Summit 200 Series Switch Installation and User Guide 143
12 Quality of Service (QoS)
This chapter covers the following topics:
• Overview of Policy-Based Quality of Service on page 143
• Applications and Types of QoS on page 144
• Configuring QoS for a Port or VLAN on page 145
• Traffic Groupings on page 146
— MAC-Based Traffic Groupings on page 147
— Explicit Class of Service (802.1p and DiffServ) Traffic Groupings on page 148
— Physical and Logical Groupings on page 152
• Verifying Configuration and Performance on page 153
• Modifying a QoS Configuration on page 154
• Traffic Rate-Limiting on page 154
• Dynamic Link Context System on page 154
Policy-based Quality of Service (QoS) is a feature of ExtremeWare and the Extreme switch architecture
that allows you to specify different service levels for traffic traversing the switch. Policy-based QoS is an
effective control mechanism for networks that have heterogeneous traffic patterns.

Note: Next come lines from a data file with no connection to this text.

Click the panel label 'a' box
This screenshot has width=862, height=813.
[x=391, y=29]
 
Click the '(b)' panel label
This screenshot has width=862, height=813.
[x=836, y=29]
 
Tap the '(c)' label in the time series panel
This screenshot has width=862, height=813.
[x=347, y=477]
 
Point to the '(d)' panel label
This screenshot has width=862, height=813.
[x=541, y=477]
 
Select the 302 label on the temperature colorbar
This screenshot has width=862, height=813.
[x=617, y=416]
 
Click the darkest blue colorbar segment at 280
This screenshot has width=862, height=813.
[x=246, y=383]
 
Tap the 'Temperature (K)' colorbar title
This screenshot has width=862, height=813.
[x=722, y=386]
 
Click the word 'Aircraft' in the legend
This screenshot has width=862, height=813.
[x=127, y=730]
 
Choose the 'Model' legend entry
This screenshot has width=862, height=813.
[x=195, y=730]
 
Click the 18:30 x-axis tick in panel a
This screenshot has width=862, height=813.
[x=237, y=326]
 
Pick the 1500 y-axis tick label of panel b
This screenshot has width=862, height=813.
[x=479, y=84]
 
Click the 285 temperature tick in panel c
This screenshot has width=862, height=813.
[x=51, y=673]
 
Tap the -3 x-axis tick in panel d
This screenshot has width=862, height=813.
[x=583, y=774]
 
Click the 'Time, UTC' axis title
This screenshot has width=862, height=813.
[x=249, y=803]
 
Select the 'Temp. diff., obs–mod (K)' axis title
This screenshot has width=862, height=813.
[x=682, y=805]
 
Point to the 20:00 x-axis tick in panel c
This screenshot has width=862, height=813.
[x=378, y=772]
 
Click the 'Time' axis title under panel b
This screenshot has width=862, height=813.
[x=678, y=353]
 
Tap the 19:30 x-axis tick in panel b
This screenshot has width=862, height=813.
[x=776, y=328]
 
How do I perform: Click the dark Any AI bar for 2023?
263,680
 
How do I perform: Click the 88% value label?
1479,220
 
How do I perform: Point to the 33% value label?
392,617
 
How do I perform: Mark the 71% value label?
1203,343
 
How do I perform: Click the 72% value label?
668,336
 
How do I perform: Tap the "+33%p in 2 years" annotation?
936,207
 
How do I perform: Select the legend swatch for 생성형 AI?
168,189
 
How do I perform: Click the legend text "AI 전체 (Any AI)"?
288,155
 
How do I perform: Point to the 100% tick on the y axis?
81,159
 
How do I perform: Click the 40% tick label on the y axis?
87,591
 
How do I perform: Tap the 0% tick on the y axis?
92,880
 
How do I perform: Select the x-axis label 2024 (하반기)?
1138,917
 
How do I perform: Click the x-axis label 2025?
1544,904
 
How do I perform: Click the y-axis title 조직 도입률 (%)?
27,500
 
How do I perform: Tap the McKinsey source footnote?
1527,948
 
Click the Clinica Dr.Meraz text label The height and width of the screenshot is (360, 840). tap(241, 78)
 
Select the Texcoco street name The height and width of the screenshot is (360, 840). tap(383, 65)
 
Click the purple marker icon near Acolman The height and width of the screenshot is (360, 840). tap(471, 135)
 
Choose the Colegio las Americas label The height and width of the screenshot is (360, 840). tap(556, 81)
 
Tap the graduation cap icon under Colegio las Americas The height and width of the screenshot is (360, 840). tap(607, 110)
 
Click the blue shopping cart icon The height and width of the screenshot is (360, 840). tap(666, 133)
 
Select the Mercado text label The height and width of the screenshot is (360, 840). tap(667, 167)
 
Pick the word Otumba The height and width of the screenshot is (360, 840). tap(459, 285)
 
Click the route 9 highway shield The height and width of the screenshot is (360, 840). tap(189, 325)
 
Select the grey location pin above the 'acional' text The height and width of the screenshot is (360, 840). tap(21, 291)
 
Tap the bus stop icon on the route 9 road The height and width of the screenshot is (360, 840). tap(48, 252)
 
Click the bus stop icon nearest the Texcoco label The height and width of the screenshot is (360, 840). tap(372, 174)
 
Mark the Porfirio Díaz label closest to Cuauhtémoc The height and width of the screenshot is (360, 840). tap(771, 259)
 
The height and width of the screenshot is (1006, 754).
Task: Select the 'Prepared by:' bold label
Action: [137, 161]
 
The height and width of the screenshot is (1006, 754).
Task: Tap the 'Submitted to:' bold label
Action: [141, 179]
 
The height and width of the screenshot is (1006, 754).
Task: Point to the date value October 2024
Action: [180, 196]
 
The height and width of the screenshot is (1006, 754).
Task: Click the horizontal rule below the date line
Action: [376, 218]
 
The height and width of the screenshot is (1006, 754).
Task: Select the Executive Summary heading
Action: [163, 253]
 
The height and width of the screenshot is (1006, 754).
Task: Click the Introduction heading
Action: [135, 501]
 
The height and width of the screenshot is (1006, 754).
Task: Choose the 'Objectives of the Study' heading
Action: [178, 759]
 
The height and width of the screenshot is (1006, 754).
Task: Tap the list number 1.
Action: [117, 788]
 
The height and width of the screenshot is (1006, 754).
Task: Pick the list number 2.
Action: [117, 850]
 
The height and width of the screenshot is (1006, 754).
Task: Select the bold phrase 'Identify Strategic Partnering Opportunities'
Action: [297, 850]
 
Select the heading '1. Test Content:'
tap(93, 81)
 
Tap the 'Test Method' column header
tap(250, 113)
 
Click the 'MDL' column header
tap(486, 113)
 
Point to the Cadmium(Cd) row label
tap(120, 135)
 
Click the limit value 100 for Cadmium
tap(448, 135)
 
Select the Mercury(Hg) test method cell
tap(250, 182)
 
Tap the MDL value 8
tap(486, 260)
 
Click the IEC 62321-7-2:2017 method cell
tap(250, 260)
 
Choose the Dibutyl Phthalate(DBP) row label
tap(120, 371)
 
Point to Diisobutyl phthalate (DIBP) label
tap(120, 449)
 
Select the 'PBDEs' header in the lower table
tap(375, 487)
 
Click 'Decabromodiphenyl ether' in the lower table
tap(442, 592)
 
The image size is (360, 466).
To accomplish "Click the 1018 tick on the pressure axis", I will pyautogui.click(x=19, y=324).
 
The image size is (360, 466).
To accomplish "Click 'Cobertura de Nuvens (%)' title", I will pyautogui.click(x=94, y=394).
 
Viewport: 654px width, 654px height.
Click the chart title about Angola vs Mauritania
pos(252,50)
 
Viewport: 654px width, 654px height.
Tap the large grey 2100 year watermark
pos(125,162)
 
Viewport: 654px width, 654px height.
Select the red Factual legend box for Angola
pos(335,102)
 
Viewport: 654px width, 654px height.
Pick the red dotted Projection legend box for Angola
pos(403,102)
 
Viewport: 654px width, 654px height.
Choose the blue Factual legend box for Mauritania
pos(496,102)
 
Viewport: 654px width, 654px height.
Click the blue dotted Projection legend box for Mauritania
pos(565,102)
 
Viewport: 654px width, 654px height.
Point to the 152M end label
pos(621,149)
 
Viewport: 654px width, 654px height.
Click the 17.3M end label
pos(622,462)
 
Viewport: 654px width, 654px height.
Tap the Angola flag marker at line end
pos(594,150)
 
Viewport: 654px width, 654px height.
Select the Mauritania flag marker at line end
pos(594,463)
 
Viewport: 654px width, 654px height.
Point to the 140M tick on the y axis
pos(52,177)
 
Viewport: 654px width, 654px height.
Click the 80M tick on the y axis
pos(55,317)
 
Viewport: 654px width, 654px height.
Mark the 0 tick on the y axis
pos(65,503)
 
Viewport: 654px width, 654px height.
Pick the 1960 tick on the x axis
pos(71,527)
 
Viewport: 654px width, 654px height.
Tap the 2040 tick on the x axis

Using Policy-based
QoS, you can specify the service level that a particular traffic type receives.
Overview of Policy-Based Quality of Service
Policy-based QoS allows you to protect bandwidth for important categories of applications or
specifically limit the bandwidth associated with less critical traffic. For example, if voice-over-IP traffic
requires a reserved amount of bandwidth to function properly, using QoS, you can reserve sufficient
bandwidth critical to this type of application. Other applications deemed less critical can be limited so
as to not consume excessive bandwidth. The switch contains separate hardware queues on every
physical port. Each hardware queue can be programmed by ExtremeWare with bandwidth limitation
and prioritization parameters. The bandwidth limitation and prioritization parameters that modify the
forwarding behavior of the switch affect how the switch transmits traffic for a given hardware queue on
a physical port.
Summit 200 series switches support up to four physical queues per port.